*Problem details:* Below are entries. Reproduce exactly the lines between the line holding "[Facebook] (39, 2567)" and the line holding "MCC 2026 : de", inclusive, and only those.

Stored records

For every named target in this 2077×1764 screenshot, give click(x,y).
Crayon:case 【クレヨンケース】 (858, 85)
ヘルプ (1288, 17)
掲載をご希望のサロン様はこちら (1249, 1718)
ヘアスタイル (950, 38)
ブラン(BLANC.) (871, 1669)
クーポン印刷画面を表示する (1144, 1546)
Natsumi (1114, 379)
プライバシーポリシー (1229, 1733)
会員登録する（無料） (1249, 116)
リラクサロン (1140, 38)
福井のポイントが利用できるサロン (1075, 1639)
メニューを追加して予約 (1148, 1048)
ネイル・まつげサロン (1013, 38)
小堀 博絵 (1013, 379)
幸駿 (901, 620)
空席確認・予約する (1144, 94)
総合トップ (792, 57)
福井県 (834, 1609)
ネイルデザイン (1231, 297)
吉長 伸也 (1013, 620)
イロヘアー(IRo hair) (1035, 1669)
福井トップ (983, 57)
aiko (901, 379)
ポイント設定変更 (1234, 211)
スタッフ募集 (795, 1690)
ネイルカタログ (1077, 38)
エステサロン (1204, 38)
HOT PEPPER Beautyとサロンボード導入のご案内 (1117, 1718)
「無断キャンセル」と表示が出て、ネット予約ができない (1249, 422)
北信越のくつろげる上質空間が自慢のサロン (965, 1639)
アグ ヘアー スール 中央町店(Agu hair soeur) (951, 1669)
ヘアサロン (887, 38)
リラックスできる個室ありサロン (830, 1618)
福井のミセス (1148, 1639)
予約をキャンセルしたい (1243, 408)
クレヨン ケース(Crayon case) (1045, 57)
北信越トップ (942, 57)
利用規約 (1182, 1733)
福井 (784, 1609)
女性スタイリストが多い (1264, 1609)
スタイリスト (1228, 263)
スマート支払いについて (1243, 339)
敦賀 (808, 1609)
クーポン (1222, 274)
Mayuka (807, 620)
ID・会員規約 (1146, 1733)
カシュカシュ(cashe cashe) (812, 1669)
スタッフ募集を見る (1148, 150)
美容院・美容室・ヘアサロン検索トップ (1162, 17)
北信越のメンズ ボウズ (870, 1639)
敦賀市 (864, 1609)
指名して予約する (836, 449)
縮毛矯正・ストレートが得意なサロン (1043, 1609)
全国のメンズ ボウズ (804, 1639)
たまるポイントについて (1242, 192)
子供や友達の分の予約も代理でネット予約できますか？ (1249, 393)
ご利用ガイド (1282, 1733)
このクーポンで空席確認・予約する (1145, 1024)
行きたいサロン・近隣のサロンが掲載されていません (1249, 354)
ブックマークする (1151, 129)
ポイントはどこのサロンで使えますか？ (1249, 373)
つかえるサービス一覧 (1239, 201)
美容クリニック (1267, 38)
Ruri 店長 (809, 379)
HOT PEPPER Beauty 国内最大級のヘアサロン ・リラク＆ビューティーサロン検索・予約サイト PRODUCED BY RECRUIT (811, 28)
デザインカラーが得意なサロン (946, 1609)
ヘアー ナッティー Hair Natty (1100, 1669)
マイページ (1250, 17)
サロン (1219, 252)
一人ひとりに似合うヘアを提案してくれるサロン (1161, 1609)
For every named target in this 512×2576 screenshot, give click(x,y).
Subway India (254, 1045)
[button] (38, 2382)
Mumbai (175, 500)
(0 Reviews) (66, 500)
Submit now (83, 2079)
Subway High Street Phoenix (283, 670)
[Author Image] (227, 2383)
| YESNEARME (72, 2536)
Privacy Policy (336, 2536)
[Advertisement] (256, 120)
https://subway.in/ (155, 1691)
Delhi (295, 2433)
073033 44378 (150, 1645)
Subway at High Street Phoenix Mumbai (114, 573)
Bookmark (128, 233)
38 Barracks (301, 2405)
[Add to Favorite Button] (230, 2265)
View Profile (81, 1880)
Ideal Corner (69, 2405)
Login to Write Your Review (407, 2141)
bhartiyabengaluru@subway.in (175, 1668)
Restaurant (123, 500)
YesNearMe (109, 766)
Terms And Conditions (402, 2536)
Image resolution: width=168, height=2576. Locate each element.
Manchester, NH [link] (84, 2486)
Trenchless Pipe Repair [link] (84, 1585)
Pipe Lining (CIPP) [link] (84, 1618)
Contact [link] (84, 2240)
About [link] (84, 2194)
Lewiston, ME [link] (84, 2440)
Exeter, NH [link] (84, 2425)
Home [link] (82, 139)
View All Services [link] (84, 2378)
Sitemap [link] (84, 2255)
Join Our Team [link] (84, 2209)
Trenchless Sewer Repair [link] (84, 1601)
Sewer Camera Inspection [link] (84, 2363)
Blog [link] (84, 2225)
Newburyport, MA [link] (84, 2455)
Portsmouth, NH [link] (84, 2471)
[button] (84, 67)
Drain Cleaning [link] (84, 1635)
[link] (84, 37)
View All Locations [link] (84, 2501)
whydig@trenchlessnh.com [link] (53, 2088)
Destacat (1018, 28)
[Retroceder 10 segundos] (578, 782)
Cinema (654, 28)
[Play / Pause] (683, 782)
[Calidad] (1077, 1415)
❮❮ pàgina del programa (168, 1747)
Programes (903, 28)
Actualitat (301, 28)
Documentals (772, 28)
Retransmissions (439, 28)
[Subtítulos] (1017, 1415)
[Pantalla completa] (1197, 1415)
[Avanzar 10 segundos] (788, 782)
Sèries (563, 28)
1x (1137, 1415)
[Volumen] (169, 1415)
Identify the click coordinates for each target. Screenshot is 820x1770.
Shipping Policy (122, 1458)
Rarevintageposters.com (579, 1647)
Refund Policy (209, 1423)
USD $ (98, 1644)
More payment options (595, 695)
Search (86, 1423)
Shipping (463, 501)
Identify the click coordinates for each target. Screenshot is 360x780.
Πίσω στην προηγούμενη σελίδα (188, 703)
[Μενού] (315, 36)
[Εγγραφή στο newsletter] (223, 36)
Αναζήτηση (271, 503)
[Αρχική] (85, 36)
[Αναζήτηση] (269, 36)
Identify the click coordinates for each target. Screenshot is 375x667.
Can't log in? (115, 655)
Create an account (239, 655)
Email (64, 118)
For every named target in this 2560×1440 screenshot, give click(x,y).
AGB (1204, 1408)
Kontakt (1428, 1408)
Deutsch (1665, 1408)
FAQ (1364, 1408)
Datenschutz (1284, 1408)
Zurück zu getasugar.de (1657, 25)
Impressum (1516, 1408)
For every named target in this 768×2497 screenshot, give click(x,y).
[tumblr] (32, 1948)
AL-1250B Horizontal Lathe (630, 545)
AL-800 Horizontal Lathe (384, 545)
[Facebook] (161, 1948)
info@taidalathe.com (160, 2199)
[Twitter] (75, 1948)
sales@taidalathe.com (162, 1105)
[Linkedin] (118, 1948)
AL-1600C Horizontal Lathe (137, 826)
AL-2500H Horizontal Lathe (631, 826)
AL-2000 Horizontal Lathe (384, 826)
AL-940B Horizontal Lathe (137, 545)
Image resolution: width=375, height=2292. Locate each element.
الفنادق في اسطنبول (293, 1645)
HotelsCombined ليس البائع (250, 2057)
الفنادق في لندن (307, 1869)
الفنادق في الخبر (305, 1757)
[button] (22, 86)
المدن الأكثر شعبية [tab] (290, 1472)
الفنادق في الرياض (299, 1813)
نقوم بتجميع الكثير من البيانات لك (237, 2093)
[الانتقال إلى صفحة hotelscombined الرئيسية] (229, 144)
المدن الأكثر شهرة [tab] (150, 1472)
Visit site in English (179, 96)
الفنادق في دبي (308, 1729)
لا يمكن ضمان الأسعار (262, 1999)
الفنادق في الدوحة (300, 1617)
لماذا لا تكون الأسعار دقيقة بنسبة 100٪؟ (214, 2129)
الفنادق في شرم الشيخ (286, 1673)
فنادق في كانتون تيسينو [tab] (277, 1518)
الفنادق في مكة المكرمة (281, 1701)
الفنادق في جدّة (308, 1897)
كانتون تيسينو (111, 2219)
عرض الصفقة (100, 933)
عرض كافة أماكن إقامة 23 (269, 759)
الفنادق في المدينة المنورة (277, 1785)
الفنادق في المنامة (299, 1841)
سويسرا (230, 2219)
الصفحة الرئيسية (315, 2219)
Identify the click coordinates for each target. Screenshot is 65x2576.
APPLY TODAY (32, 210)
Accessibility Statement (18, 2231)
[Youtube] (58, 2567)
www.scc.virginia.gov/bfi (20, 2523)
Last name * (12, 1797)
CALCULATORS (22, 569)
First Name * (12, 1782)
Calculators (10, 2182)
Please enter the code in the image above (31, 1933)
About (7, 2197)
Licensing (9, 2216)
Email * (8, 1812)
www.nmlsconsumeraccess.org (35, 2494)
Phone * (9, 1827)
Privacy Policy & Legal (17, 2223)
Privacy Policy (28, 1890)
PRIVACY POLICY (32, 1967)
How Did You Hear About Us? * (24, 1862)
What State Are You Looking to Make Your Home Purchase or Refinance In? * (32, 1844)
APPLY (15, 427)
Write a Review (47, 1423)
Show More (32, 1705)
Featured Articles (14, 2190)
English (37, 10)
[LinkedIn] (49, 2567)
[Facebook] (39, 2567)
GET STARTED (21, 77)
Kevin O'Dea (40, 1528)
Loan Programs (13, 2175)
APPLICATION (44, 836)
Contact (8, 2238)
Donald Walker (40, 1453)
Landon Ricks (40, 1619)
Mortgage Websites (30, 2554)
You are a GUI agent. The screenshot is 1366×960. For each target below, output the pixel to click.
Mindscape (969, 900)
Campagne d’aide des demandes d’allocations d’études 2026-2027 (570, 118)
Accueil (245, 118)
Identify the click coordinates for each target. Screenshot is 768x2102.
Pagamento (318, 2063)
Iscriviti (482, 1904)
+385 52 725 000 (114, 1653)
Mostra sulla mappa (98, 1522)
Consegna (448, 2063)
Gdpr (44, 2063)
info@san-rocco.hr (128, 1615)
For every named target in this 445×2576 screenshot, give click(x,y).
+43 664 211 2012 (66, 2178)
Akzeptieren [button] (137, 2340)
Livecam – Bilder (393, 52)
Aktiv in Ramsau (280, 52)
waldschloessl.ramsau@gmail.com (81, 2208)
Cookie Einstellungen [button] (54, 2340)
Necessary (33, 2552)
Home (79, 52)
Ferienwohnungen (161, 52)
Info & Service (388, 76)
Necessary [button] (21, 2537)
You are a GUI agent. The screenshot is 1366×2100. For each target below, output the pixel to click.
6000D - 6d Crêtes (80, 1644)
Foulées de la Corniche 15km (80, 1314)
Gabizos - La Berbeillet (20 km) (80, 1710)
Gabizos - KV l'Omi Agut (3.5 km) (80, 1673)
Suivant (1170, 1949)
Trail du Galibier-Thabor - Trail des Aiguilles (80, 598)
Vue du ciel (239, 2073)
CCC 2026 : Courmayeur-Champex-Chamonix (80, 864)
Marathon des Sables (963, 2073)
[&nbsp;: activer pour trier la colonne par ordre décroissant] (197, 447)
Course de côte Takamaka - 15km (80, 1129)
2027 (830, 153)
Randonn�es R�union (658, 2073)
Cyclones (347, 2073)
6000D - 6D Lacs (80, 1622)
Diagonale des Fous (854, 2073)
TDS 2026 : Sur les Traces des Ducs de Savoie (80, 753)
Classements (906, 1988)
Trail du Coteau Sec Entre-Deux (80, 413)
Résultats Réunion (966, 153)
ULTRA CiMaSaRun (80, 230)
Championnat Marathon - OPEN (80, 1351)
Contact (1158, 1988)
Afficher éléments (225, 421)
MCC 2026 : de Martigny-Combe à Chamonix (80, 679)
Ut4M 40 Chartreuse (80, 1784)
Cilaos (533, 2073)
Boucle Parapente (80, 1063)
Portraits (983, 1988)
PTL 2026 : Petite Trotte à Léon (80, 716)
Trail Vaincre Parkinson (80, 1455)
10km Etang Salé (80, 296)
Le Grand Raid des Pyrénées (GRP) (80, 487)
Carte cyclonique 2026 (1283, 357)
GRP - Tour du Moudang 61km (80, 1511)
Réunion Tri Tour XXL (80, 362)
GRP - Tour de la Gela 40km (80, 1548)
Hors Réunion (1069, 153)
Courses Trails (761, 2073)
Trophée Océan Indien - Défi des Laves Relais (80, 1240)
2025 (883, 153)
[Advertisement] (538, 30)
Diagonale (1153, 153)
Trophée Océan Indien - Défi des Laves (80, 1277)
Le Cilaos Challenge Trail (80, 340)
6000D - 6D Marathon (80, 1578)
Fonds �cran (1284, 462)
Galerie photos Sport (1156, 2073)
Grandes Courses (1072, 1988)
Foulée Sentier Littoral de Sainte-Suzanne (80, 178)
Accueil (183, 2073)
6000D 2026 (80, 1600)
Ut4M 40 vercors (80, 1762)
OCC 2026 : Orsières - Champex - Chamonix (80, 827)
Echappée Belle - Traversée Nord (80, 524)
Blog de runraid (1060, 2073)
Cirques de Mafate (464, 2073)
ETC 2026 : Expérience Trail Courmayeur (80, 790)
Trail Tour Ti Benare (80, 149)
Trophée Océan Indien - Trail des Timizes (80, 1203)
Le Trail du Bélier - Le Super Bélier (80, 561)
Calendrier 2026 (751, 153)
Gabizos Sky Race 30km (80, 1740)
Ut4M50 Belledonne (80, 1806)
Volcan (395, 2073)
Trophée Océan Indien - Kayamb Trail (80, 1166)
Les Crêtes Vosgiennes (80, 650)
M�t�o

*Answer for this exercise:*
[Facebook] (39, 2567)
GET STARTED (21, 77)
Kevin O'Dea (40, 1528)
Loan Programs (13, 2175)
APPLICATION (44, 836)
Contact (8, 2238)
Donald Walker (40, 1453)
Landon Ricks (40, 1619)
Mortgage Websites (30, 2554)
You are a GUI agent. The screenshot is 1366×960. For each target below, output the pixel to click.
Mindscape (969, 900)
Campagne d’aide des demandes d’allocations d’études 2026-2027 (570, 118)
Accueil (245, 118)
Identify the click coordinates for each target. Screenshot is 768x2102.
Pagamento (318, 2063)
Iscriviti (482, 1904)
+385 52 725 000 (114, 1653)
Mostra sulla mappa (98, 1522)
Consegna (448, 2063)
Gdpr (44, 2063)
info@san-rocco.hr (128, 1615)
For every named target in this 445×2576 screenshot, give click(x,y).
+43 664 211 2012 (66, 2178)
Akzeptieren [button] (137, 2340)
Livecam – Bilder (393, 52)
Aktiv in Ramsau (280, 52)
waldschloessl.ramsau@gmail.com (81, 2208)
Cookie Einstellungen [button] (54, 2340)
Necessary (33, 2552)
Home (79, 52)
Ferienwohnungen (161, 52)
Info & Service (388, 76)
Necessary [button] (21, 2537)
You are a GUI agent. The screenshot is 1366×2100. For each target below, output the pixel to click.
6000D - 6d Crêtes (80, 1644)
Foulées de la Corniche 15km (80, 1314)
Gabizos - La Berbeillet (20 km) (80, 1710)
Gabizos - KV l'Omi Agut (3.5 km) (80, 1673)
Suivant (1170, 1949)
Trail du Galibier-Thabor - Trail des Aiguilles (80, 598)
Vue du ciel (239, 2073)
CCC 2026 : Courmayeur-Champex-Chamonix (80, 864)
Marathon des Sables (963, 2073)
[&nbsp;: activer pour trier la colonne par ordre décroissant] (197, 447)
Course de côte Takamaka - 15km (80, 1129)
2027 (830, 153)
Randonn�es R�union (658, 2073)
Cyclones (347, 2073)
6000D - 6D Lacs (80, 1622)
Diagonale des Fous (854, 2073)
TDS 2026 : Sur les Traces des Ducs de Savoie (80, 753)
Classements (906, 1988)
Trail du Coteau Sec Entre-Deux (80, 413)
Résultats Réunion (966, 153)
ULTRA CiMaSaRun (80, 230)
Championnat Marathon - OPEN (80, 1351)
Contact (1158, 1988)
Afficher éléments (225, 421)
MCC 2026 : de Martigny-Combe à Chamonix (80, 679)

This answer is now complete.